#### [WORK ORDER]
Verbatim copy, pictures excluded: every line from the one with "Task: Open the" through the final line of the data below, and no other line.

*** Block opens ***

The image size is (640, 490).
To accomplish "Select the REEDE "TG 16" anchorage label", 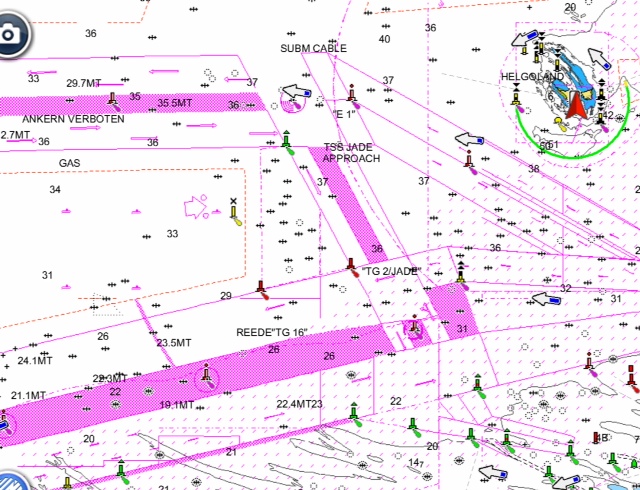I will click(x=270, y=332).
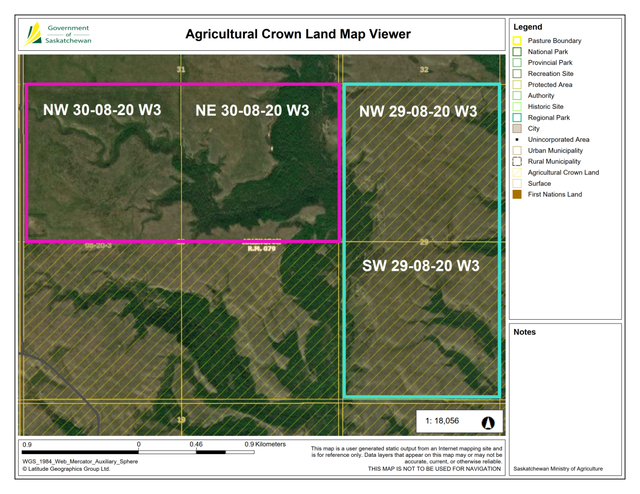Viewport: 640px width, 494px height.
Task: Click the Agricultural Crown Land Map Viewer title
Action: 298,34
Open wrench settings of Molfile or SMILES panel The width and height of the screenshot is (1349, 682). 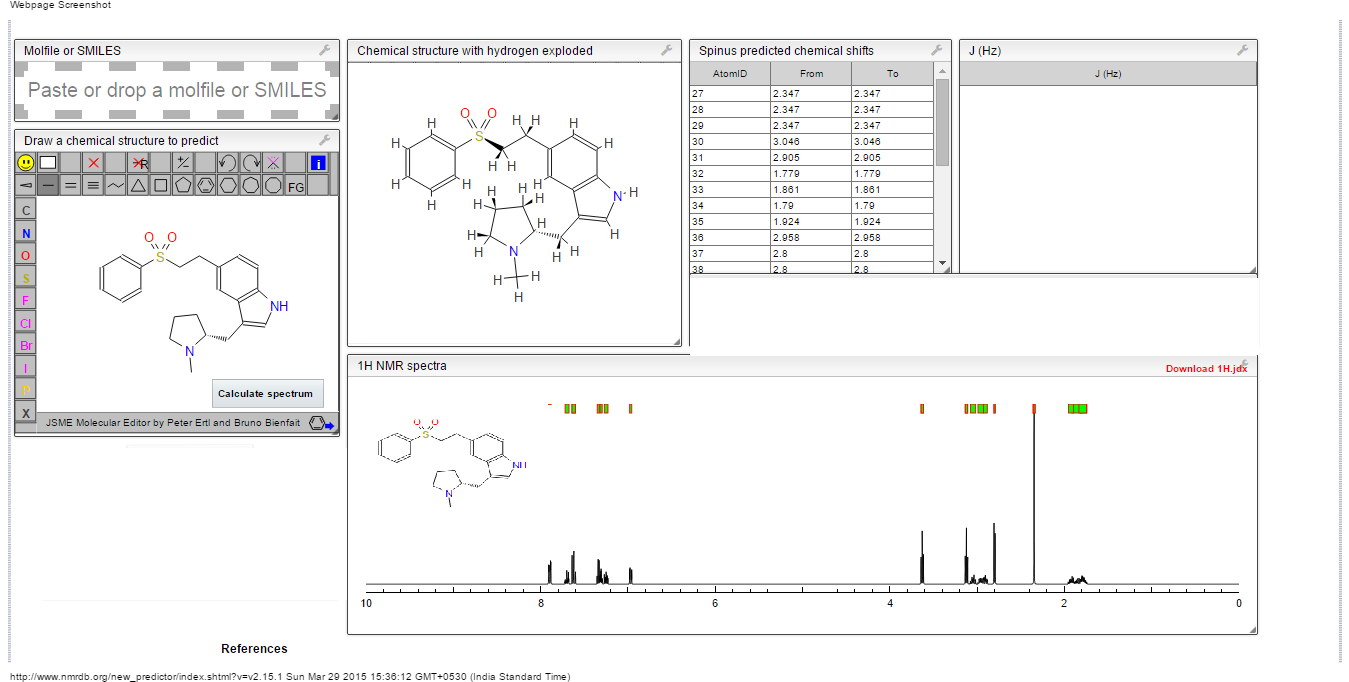[x=325, y=50]
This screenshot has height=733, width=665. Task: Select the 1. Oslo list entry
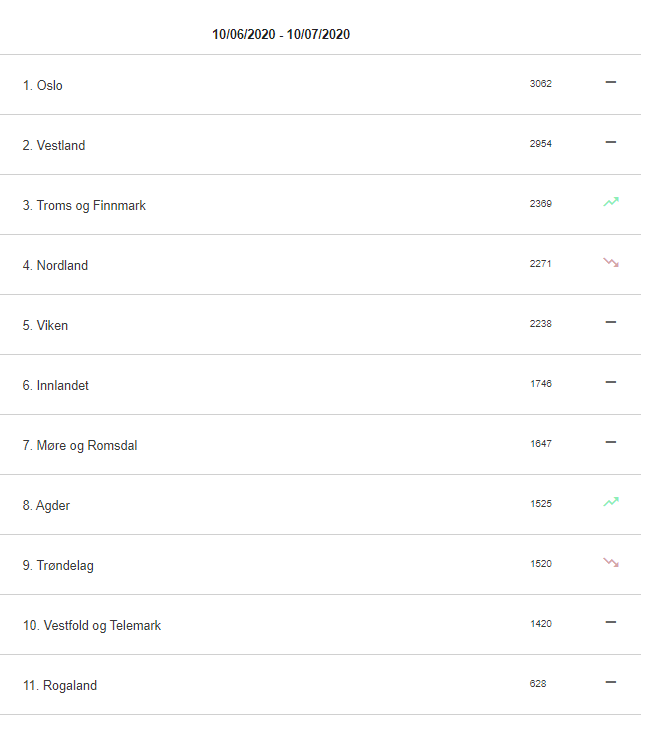[x=320, y=85]

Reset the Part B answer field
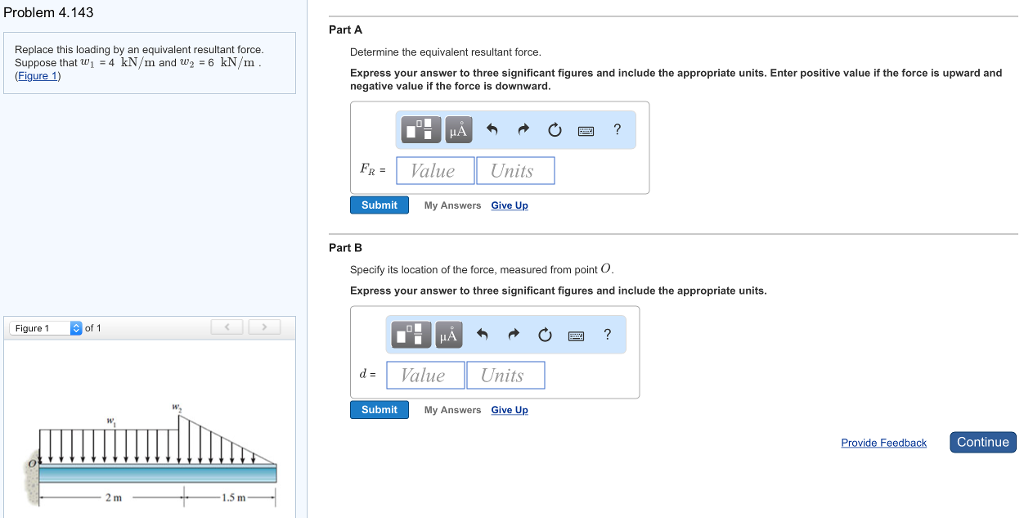point(545,335)
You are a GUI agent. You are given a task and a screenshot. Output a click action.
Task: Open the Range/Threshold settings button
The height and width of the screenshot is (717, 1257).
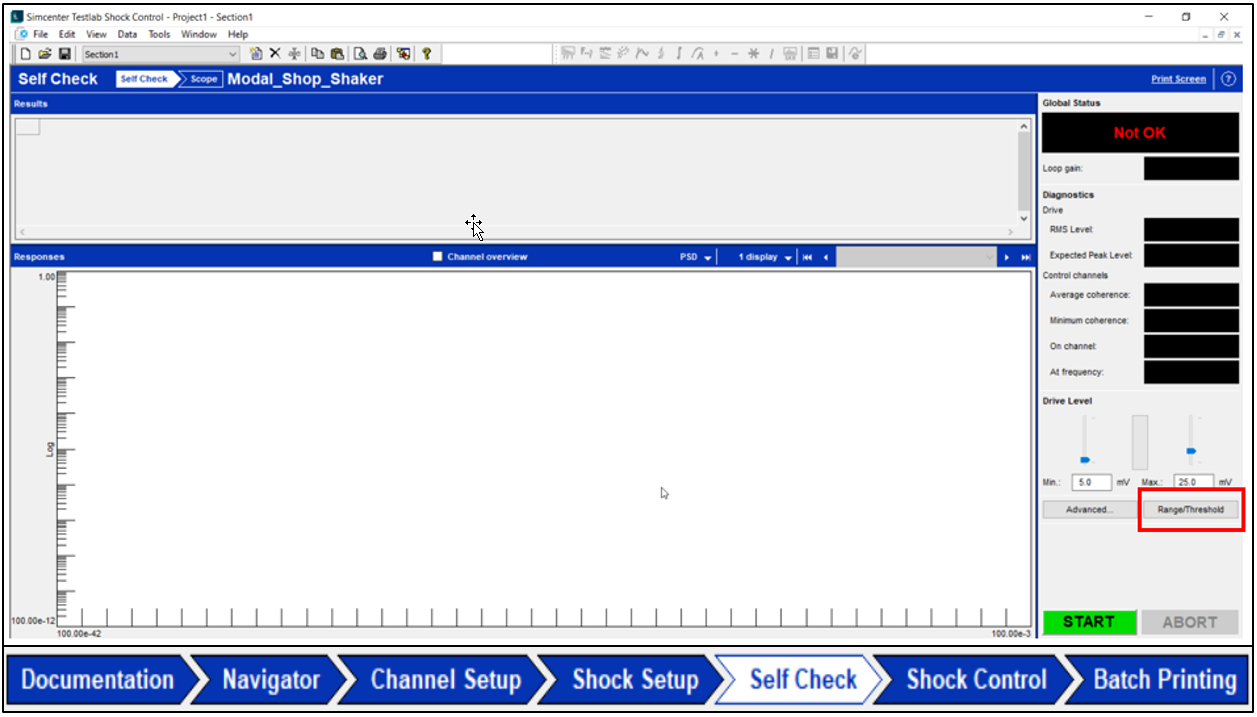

*** Block closes ***

#### [RESULT OF THIS EXERCISE]
Task: Open the Range/Threshold settings button
The height and width of the screenshot is (717, 1257).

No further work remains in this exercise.